Also, totally agree on the tournament. I enjoy seeing the standings change and the fish being caught. It is fun to root for my buddies and the many great guys that you meet around the lake. There is a reason the names at the top are the names at the top. These guys are fantastic fishermen, but their odds are much greater due to how much they fish. Yes, you can win this tournament with 1 great night. However, if you fish 7 nights a week compared with 1 or 2 nights a week, the odds of having that great night are 3.5-7x greater to occur, before even taking into account the skill and knowledge of those guys.


----------



## BrandonMiller526 (Dec 18, 2018)

fshnmaster said:


> Nice fish but how many times have you limited this fall compared to others? I haven't fished for probably 9 days but before that it was sloww. Everyone I know was saying the same thing and these are all locals and good fisherman. It shoulda hopefully get better as the weeds die off with colder water temperatures


It was a complete joke, this was my first limit since June at Indian. Think I got 8 keeper sized last night. I agree with everyone it’s fishing different, I do think the fish are there though.


----------



## EnonEye (Apr 13, 2011)

BrandonMiller526 said:


> Yeah bite was horrible tonight 😂


samicheseseseses


----------



## odell daniel (Nov 5, 2015)

in the past years jerkbaits have been my best bait after dark, I was stubborn the other night and stuck with a smithwick, while my son was hammering them on a joshy, I switched eventually. The Joshy out fished the smithwick 4 to 1. We were using the smallest Joshy's we can find 1/32 jig head, I think the clear water is allowing the fish to see the swimbaits a little better after dark. I got a couple on the 2.75 but not as many as the 2.3 slush.


----------



## Creek Warrior (Sep 8, 2021)

odell daniel said:


> in the past years jerkbaits have been my best bait after dark, I was stubborn the other night and stuck with a smithwick, while my son was hammering them on a joshy, I switched eventually. The Joshy out fished the smithwick 4 to 1. We were using the smallest Joshy's we can find 1/32 jig head, I think the clear water is allowing the fish to see the swimbaits a little better after dark. I got a couple on the 2.75 but not as many as the 2.3 slush.
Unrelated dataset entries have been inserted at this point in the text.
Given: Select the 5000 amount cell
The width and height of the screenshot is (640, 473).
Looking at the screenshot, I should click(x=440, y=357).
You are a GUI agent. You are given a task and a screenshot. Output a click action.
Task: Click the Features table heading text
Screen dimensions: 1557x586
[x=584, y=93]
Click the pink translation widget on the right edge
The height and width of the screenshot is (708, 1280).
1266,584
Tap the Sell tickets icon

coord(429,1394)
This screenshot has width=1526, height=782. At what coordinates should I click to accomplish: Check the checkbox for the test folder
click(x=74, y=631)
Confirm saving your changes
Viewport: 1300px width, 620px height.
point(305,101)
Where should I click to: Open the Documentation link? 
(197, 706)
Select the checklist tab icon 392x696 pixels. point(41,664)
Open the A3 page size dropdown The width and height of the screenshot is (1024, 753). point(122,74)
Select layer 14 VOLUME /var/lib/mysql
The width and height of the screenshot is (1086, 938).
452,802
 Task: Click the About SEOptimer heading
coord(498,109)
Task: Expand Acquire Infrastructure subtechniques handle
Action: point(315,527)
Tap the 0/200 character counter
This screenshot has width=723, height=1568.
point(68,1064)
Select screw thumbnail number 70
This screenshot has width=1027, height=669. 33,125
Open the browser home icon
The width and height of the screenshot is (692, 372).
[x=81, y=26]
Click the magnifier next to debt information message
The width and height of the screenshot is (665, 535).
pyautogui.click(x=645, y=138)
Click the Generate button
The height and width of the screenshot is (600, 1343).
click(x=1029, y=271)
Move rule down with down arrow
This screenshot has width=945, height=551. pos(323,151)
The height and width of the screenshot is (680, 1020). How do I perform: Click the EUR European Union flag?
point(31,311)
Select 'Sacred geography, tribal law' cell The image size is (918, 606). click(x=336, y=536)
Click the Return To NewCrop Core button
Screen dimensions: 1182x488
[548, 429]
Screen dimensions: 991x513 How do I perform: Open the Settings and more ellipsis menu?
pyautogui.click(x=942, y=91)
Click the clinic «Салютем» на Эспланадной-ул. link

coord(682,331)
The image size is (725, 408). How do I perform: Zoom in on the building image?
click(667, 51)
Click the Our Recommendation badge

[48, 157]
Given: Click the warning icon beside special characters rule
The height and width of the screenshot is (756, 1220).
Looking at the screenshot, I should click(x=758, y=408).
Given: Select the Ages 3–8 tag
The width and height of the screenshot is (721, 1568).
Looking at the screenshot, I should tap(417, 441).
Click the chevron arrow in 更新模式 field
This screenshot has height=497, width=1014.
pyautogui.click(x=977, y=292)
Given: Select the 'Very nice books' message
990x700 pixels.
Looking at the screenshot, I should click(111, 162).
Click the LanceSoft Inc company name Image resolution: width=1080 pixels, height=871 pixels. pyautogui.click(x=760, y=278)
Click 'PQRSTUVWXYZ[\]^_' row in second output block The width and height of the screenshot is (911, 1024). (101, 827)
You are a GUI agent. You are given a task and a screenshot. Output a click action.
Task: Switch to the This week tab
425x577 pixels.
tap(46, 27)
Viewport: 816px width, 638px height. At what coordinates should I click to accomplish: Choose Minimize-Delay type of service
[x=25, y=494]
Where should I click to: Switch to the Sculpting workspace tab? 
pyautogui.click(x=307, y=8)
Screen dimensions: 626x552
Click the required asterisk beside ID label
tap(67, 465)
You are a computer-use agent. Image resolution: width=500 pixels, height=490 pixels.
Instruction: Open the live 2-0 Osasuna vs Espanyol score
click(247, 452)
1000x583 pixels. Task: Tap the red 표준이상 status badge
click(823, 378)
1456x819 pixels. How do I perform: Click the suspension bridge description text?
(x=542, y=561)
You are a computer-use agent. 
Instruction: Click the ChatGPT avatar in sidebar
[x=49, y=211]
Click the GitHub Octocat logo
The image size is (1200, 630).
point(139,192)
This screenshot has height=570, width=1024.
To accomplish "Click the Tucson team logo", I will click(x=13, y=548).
I agree, the small swim baits for me have been the ticket all year. Don’t get me wrong, the smithwicks clearly produce but downsizing this year has done me pretty good!


----------



## BrandonMiller526 (Dec 18, 2018)

Second limit of the week. Limit monday, 3 Wednesday, limit Thursday.


----------



## Creek Warrior (Sep 8, 2021)

BrandonMiller526 said:


> View attachment 479075
> Second limit of the week. Limit monday, 3 Wednesday, limit Thursday.


 Hell yea dude, you have been getting after it! I plan on going up there Sunday evening and beatin the bank. Did pretty good last Sunday, hoping to get a few more when I go.


----------



## BrandonMiller526 (Dec 18, 2018)

Creek Warrior said:


> Hell yea dude, you have been getting after it! I plan on going up there Sunday evening and beatin the bank. Did pretty good last Sunday, hoping to get a few more when I go.










Saturday was a tough bite but I slowly pulled a limit. Oddly I never got a fire bite, just slow and steady with a fish ever 15 minutes or so. 50/50 keepers shorts. Did you make it out? 29 keeper sized saugeye in 4 trips this week!


----------



## Creek Warrior (Sep 8, 2021)

BrandonMiller526 said:


> View attachment 479168
> Saturday was a tough bite but I slowly pulled a limit. Oddly I never got a fire bite, just slow and steady with a fish ever 15 minutes or so. 50/50 keepers shorts. Did you make it out? 29 keeper sized saugeye in 4 trips this week!


Actually getting ready to load up the truck and head up that way. Should be there about 430 and plan on working my way around the lake.


----------



## fshnmaster (Nov 10, 2016)

Creek Warrior said:


> Actually getting ready to load up the truck and head up that way. Should be there about 430 and plan on working my way around the lake.


Find any eyes? Reports I saw looked decent


----------



## Creek Warrior (Sep 8, 2021)

fshnmaster said:


> Find any eyes? Reports I saw looked decent


It was a “slower” night than last week but still ended up landing 6, which 4 were legal fish. Threw them all back as I was out there just for sport. Talked to several others who were getting into some as well. Never had a hot bite moment, just singles here and there.


----------



## fshnmaster (Nov 10, 2016)

Creek Warrior said:


> It was a “slower” night than last week but still ended up landing 6, which 4 were legal fish. Threw them all back as I was out there just for sport. Talked to several others who were getting into some as well. Never had a hot bite moment, just singles here and there.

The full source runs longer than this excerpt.